Quell’uomo così professorale, nel ventennio di vita democratica aveva “parlato” a milioni di italiani, trasformando un movimento di rivoluzionari bolscevichi, il Pci, in un “partito nazionale”. Nei tre, formidabili anni che vanno dal suo ritorno in Italia, nella primavera 1944 sino al varo della Costituzione, Togliatti compie due svolte inattese, da autentico capo e che segneranno in modo duraturo la storia italiana: il 27 marzo 1944, dopo 18 anni di assenza dall’Italia, il compagno Ercoli – era il suo nome di battaglia – sbarca a Napoli e in un’Italia sconfitta, occupata da due eserciti stranieri, si rivolge ad un partito di poche migliaia di rivoluzionari, primitivo nella sua visione manichea e dice: cari compagni fino alla fine della guerra bisogna collaborare con la Monarchia! È la famosa svolta di Salerno, che spiazza il gruppo dirigente, i quadri, i militanti.
E la seconda svolta, meno celebrata ma vista a distanza altrettanto lungimirante, si realizza tre anni dopo: nella primavera del 1947 i primi segnali di guerra fredda inducono Alcide De Gasperi ad escludere dal governo comunisti e socialisti. Palmiro Togliatti, anziché imporre una ritirata e una rappresaglia politica da parte dei membri comunisti all’interno dell’Assemblea costituente, chiede di continuare a scrivere la nuova Costituzione assieme a democristiani, liberali e socialdemocratici. Quella che trasforma Togliatti nel “rivoluzionario costituente” non è una decisione scontata e, vista con gli occhi dei leader di oggi, di destra e di sinistra, quasi incomprensibile.

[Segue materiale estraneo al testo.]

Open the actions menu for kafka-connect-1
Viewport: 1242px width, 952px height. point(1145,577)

E tuttavia prima di queste due svolte “nazionali”, nella stagione precedente, la lunga gelata stalinista, Palmiro Togliatti era stato il capo inflessibile dei comunisti italiani, protagonista di invettive disumane, testimone e talora anche artefice di decisioni ferali.

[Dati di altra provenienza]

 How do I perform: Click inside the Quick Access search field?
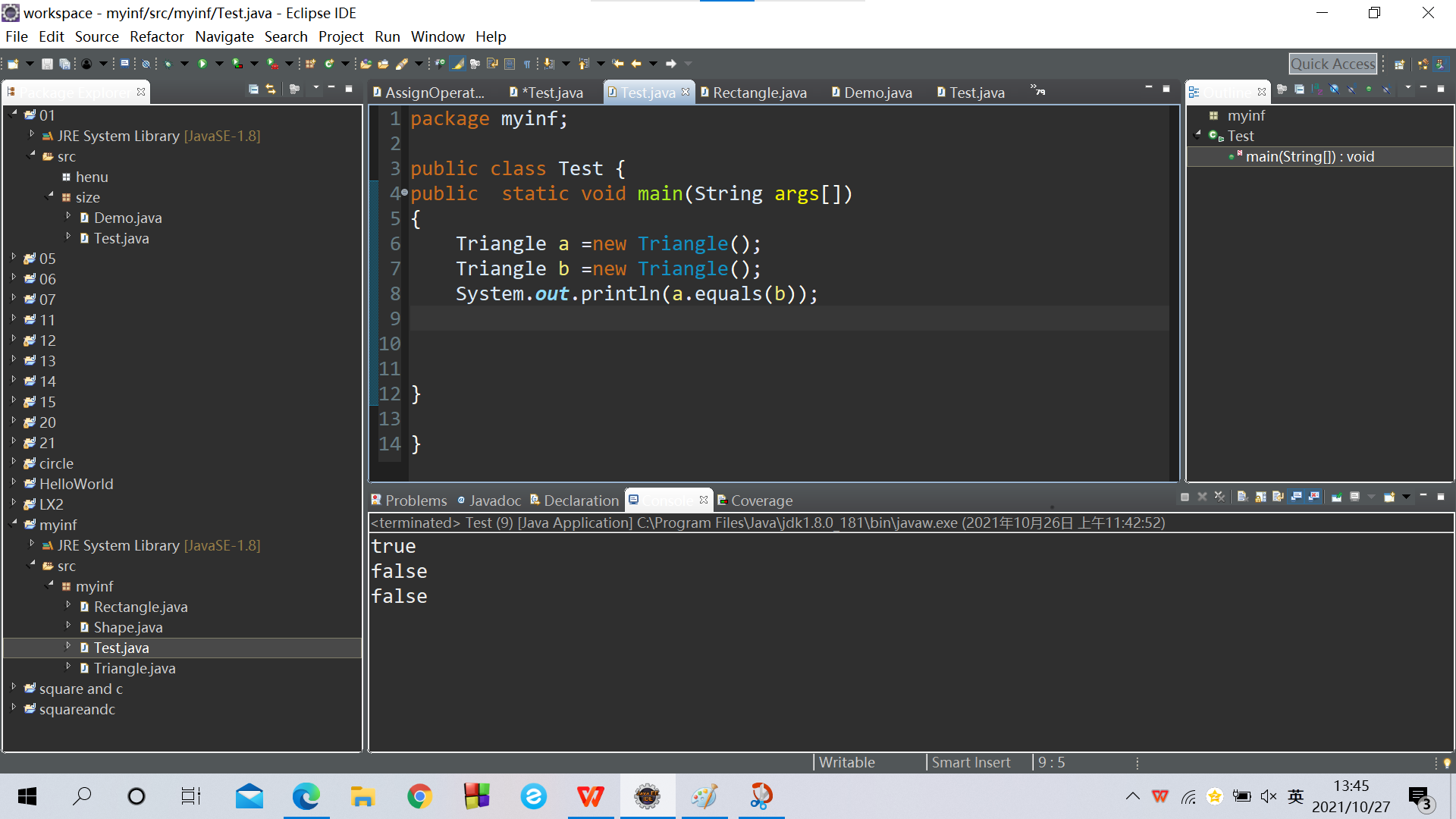[x=1332, y=64]
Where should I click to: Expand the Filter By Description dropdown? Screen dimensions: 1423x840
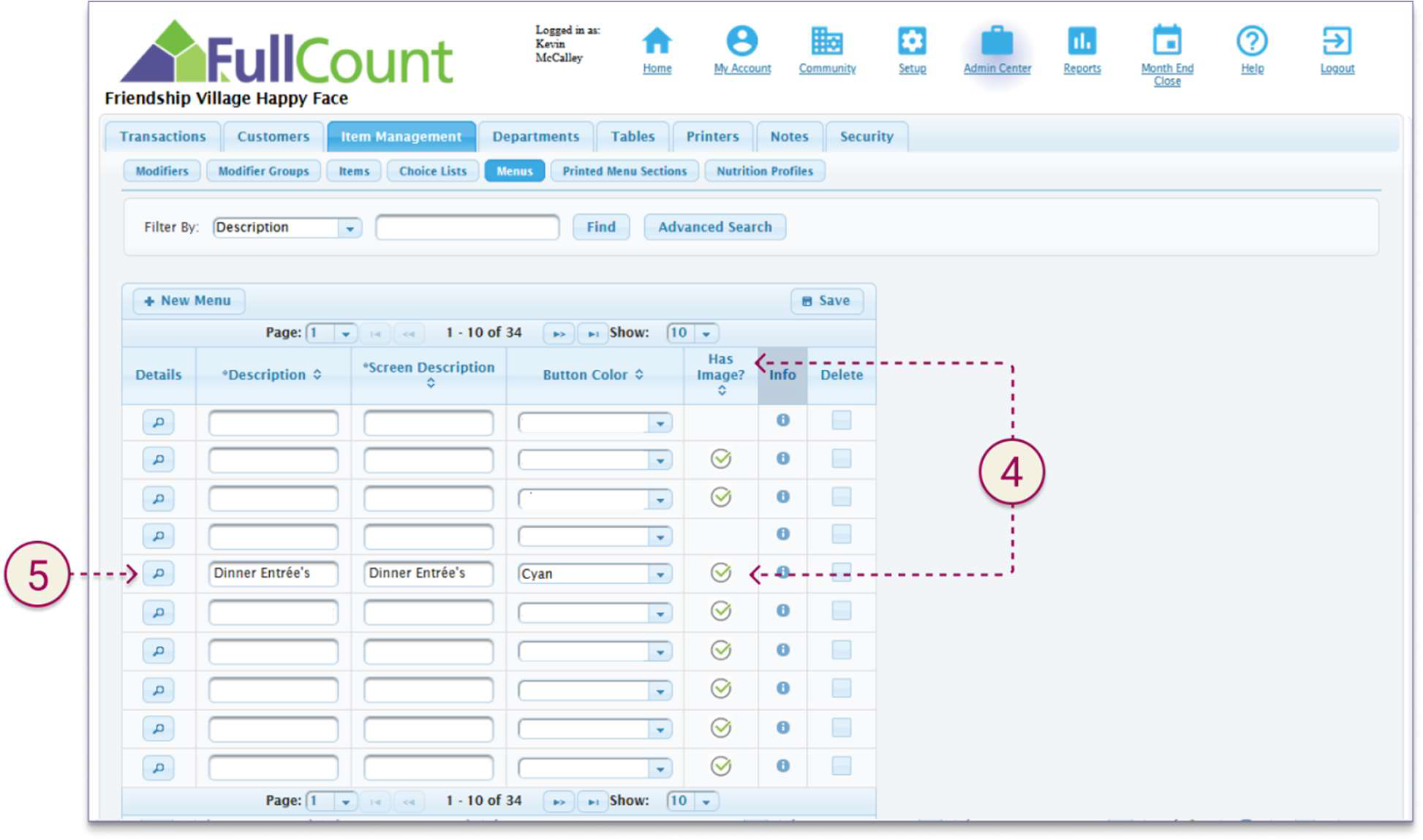(350, 228)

Si può ben dire che nessun leader italiano, e probabilmente europeo, ebbe la capacità di adattarsi con altrettanto realismo al drastico mutare della Grande Storia. Togliatti ebbe la ventura di vivere, ebbe la capacità di vivere tre diverse “vite”. Palmiro Togliatti era un uomo colto, di vaste letture e anche in questo caso la distanza con le leadership attuali è molto estesa. Lesse Marx e Kant, Croce ed Hegel e la sua capacità di adattamento – le sue tre “vite” – dimostrano che fu interprete magistrale dello storicismo hegeliano. Nel senso che guidò il Pci con l’idea costante che tutto ciò che è reale è razionale e tutto ciò che è razionale è reale.

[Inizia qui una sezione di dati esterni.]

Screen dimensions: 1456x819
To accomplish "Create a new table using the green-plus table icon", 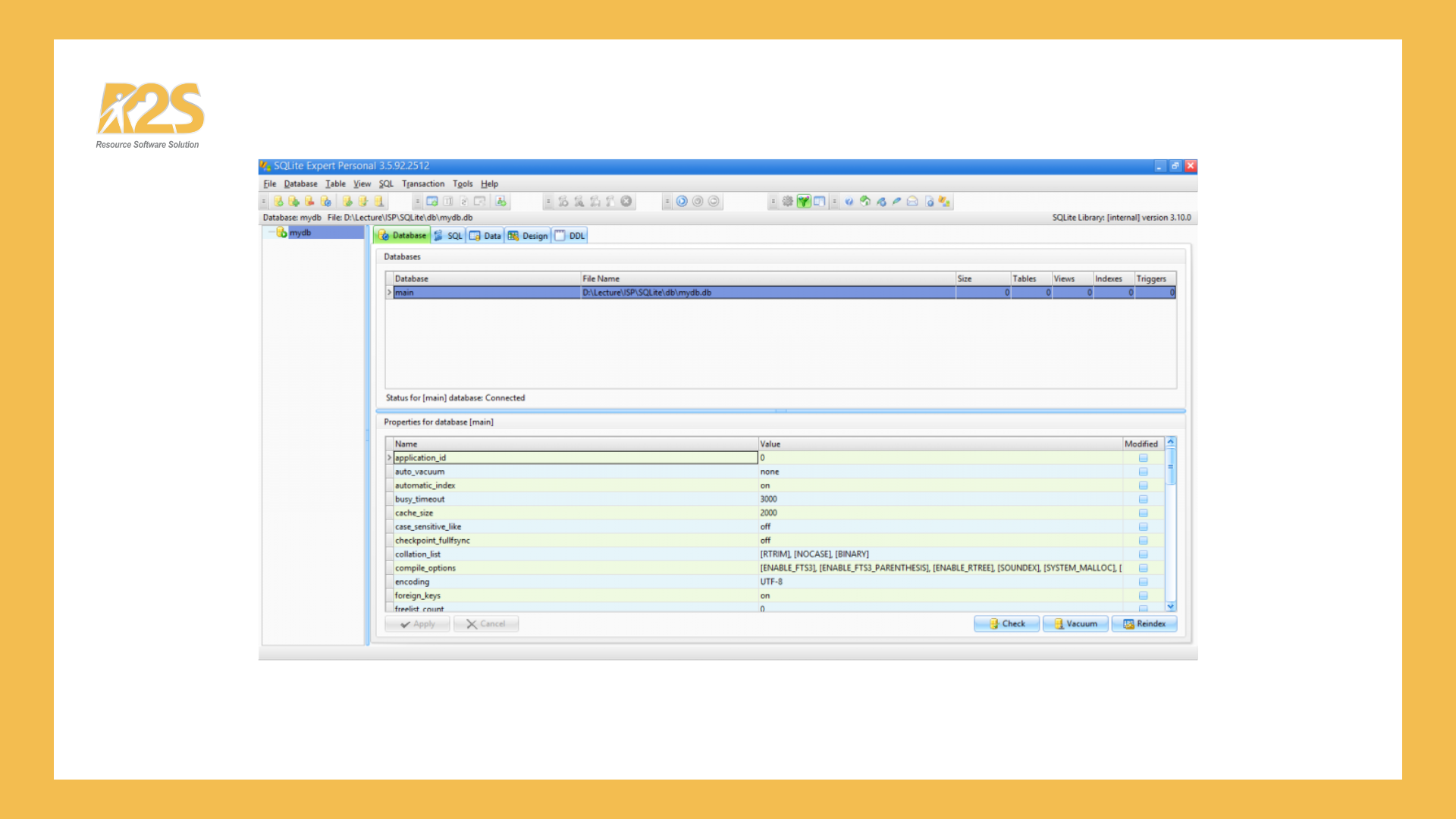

Palmiro era nato nel 1893, nel giorno della Domenica delle Palme – da qui il suo nome – e nella sua infanzia, trascorsa assieme ai genitori maestri di scuola, originari delle Prealpi torinesi, si susseguirono tanti trasferimenti da una parte all’altra d’Italia, sinché Palmiro approda a Torino. Per mantenersi agli studi, partecipa al concorso che il Collegio Carlo Alberto apre anche ai diplomati delle vecchie province del Regno sardo. Il giovane Togliatti, che può concorrere perché aveva studiato a Sassari, arriva secondo e un giovane che in Sardegna è nato, si classifica nono: si chiama Antonio Gramsci. Da allora inizia l’amicizia e un sodalizio politico, prima nel Psi e poi assieme, tra i protagonisti della scissione di Livorno, nella quale nasce il Pci. Ma le loro vite si divaricano quando il fascismo toglie ogni spazio agli oppositori: Gramsci è arrestato e Togliatti costretto a fuggire nel 1926 a Mosca. È qui che si consuma la prima vita di Togliatti: nel terribile hotel Lux di Mosca, il trentenne capo del Pci vede atrocità di ogni tipo: sono gli anni più sanguinari dello stalinismo. Esegue direttive e pronuncia parole terribili, il vecchio capo socialista Filippo Turati e il martire Giacomo Matteotti vengono equiparati, come nemici, a Mussolini. Togliatti è con Stalin quando stringe con Hitler il patto che avrebbe dovuto portare alla annessione di parte della Polonia e dei Paesi Baltici. Proprio contro il Patto si dissocia coraggiosamente, e perciò viene espulso dal Pci, Umberto Terracini.
Ed ecco la grandezza di Togliatti: a guerra finita, nel 1946 quando arriverà il momento di stabilire quali compagni dovessero far parte dell’Ufficio di presidenza dell’Assemblea costituente, il Pci indica Terracini. E un anno dopo la presidenza andrà proprio all’ex espulso. Sarà Terracini, un comunista, a mettere la sua firma sotto la Costituzione italiana, assieme a De Gasperi e a De Nicola.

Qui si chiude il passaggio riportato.